Work to complete —
Each entry below is to be transcribed exactly; pictures are not copied.

Extracted records:
++++++
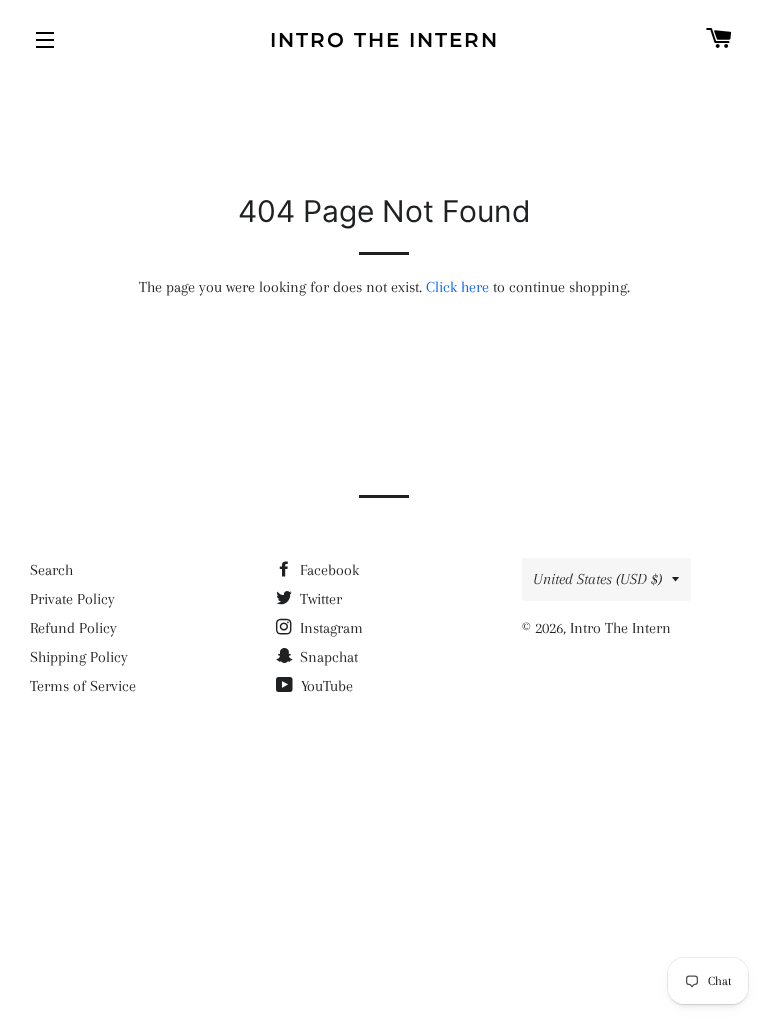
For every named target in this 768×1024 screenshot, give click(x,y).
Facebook (327, 570)
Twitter (319, 599)
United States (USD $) (597, 579)
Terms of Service (83, 686)
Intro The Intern (384, 40)
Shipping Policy (79, 657)
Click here (457, 287)
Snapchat (327, 657)
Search (51, 570)
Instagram (329, 628)
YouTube (325, 686)
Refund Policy (73, 628)
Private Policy (72, 599)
++++++
Output below —
For every named target in this 768×1024 screenshot, give click(x,y).
Facebook (327, 570)
Twitter (319, 599)
United States (USD $) (597, 579)
Terms of Service (83, 686)
Intro The Intern (384, 40)
Shipping Policy (79, 657)
Click here (457, 287)
Snapchat (327, 657)
Search (51, 570)
Instagram (329, 628)
YouTube (325, 686)
Refund Policy (73, 628)
Private Policy (72, 599)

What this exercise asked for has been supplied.